Firstly I had perfected the art of cat swinging so I am sorry I cannot indulge in this sport anymore so I will have to learn a new skill – shoe-horning! All I can say is I am so glad we got rid of a whole lot of stuff before we moved because the little we brought is already filling up the space and I am becoming maniacally obsessed with de-cluttering around me.
I am pleased to say we are settling in just fine. A trip to IKEA resolved a big dilemma – where oh where in this tiny bathroom should I place the laundtry basket? My resolution was in the form of a small foldaway bag that fits neatly between the door and the bath. I am patting myself on the shoulder for my resourcefulness and creativity even as I type.
I have to tell you this though, one of my major anxieties was how to tell my few remaining customers I would not be able to work for them any longer. I have tossed and turned and burnt the midnignt candle at both ends, that is until a customer contacted me recently. His phone call was full of his usual energy and enthusiam, ‘I have 3 orders for you’ he announced brightly, and then his tone changed when I told him I would not be able to fulfill them and then explained with all the honesty I could muster the reason why. Well my man was not a happy bunny and unleased his annoyance and frustration with such bad grace I was completely taken aback. ‘Bloody ‘ell I thought. let’s get our lives a little in perspective…I am not a brain surgeon – no one is going to bleed to death here!’

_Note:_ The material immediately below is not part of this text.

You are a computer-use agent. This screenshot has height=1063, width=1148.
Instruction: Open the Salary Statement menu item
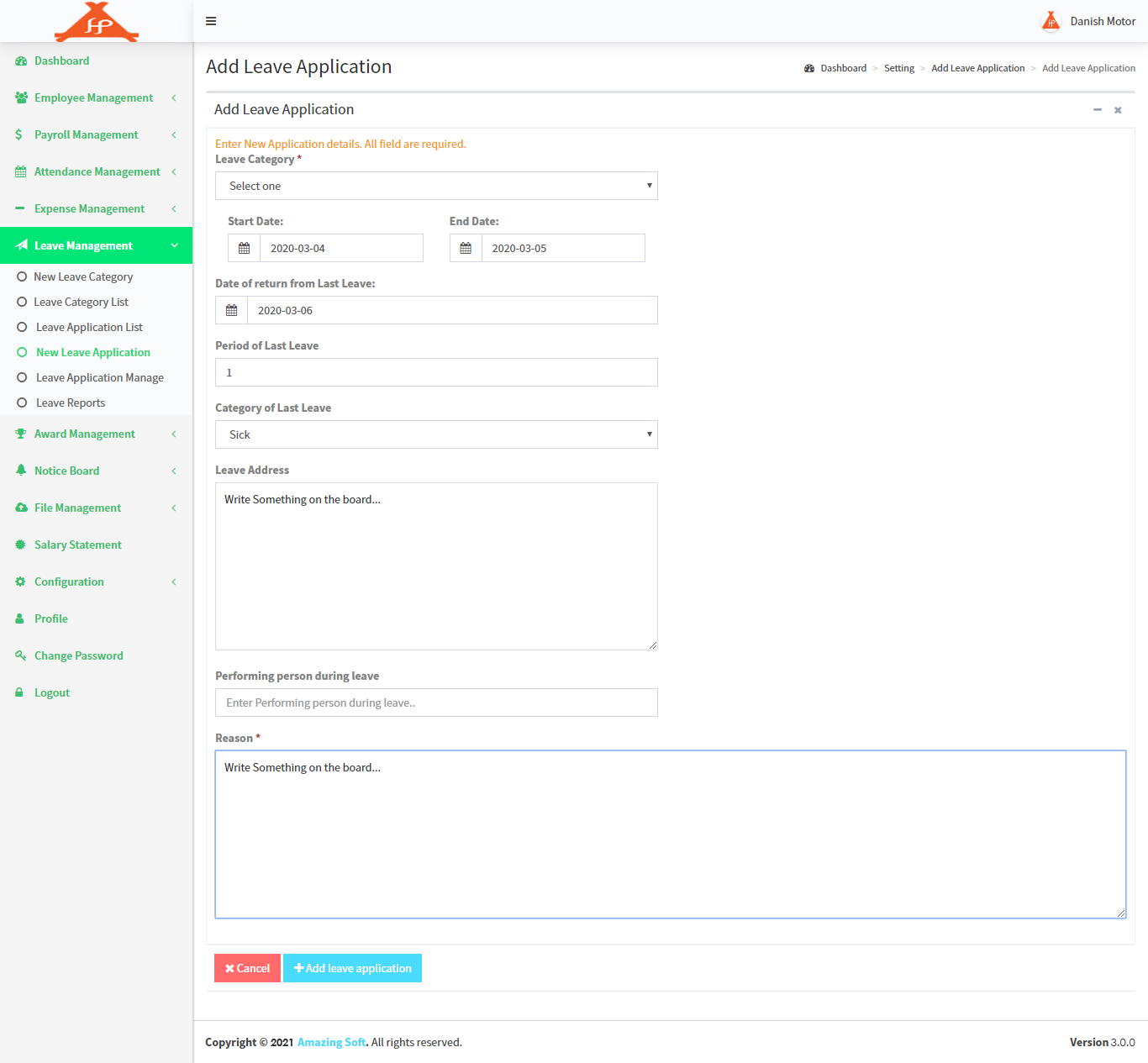[77, 545]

I have to say, I would normally count to 10 before my next thought but I was incandescent with rage. ‘Thanks for your sympathy…’ I fired back in a text message to which came the reply… ‘Yes I feel sorry for you and all that but life has to go on…this is my means of livelihood…’
I do admit , I smiled when I read his reply. Insensitive as it was, it helped me put the whole situation into some proper perspective. I mean what did I really expect? That he would don his sackcloth and sit with me amongst my ashes? He is moving on, why shouldn’t I?
So Life goes on and the thrill of living has began. I have been too busy to grieve for my ‘loss’ and I am not so sure that any grieving is required anyway. The is a whole new world ahead of me to explore and the thought of filling it with bright new paintings of God’s wonderful creation completely inspires me. The glory will always be his.